▼▼▼

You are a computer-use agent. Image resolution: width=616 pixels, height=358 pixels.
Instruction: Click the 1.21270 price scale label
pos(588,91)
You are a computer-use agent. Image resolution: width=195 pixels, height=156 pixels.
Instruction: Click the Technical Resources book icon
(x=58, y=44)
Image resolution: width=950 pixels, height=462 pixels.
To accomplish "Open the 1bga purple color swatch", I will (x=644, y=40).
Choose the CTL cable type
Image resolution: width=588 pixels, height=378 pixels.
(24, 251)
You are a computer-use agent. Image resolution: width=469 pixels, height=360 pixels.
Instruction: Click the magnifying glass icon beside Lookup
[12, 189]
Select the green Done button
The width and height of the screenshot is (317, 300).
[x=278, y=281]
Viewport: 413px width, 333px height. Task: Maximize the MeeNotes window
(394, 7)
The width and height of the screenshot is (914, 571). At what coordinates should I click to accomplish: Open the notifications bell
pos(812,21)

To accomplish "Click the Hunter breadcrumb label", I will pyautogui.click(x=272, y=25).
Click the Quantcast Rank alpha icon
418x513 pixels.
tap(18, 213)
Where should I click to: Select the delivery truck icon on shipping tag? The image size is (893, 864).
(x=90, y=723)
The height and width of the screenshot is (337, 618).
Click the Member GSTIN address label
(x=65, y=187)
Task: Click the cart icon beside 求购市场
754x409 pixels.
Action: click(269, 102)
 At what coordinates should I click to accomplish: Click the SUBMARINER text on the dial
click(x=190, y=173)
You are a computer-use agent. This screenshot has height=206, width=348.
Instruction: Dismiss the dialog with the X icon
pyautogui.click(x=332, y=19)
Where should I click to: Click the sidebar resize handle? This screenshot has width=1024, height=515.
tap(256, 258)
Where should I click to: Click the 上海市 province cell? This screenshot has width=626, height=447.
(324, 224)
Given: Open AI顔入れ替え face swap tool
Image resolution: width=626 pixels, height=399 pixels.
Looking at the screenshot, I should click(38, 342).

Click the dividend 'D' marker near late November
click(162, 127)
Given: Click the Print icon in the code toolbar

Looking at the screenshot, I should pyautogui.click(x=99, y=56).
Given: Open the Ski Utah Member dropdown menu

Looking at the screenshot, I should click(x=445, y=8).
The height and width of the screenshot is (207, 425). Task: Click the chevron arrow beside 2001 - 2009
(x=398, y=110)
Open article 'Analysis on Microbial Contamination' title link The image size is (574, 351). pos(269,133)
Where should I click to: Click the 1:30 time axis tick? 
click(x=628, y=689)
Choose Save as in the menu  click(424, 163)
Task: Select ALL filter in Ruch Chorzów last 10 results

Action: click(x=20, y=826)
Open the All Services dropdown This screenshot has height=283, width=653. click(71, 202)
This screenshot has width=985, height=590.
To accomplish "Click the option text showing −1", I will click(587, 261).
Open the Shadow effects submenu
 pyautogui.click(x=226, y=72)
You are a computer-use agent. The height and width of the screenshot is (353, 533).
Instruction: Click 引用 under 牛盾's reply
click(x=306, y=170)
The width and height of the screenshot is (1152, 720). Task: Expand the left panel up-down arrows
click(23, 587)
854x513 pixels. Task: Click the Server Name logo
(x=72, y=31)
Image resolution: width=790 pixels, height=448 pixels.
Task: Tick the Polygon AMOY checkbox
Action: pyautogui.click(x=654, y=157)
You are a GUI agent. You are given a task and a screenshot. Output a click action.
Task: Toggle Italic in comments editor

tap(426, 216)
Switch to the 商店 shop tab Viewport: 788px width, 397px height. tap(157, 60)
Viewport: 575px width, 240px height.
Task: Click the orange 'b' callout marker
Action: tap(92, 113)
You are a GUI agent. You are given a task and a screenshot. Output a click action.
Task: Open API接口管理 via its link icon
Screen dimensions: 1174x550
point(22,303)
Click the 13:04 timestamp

▲▲▲

Task statement:
Copy the listing above from its first line through the line with "pos(812,21)", requests included. Scale every click coordinate in the answers by 1.5 and round each to a whole number, with halves going up.

Reply:
You are a computer-use agent. Image resolution: width=616 pixels, height=358 pixels.
Instruction: Click the 1.21270 price scale label
pos(882,137)
You are a computer-use agent. Image resolution: width=195 pixels, height=156 pixels.
Instruction: Click the Technical Resources book icon
(x=87, y=66)
Image resolution: width=950 pixels, height=462 pixels.
To accomplish "Open the 1bga purple color swatch", I will (x=966, y=60).
Choose the CTL cable type
Image resolution: width=588 pixels, height=378 pixels.
(36, 377)
You are a computer-use agent. Image resolution: width=469 pixels, height=360 pixels.
Instruction: Click the magnifying glass icon beside Lookup
[18, 284]
Select the green Done button
The width and height of the screenshot is (317, 300).
[x=417, y=422]
Viewport: 413px width, 333px height. Task: Maximize the MeeNotes window
(591, 11)
The width and height of the screenshot is (914, 571). At what coordinates should I click to accomplish: Open the notifications bell
pos(1218,32)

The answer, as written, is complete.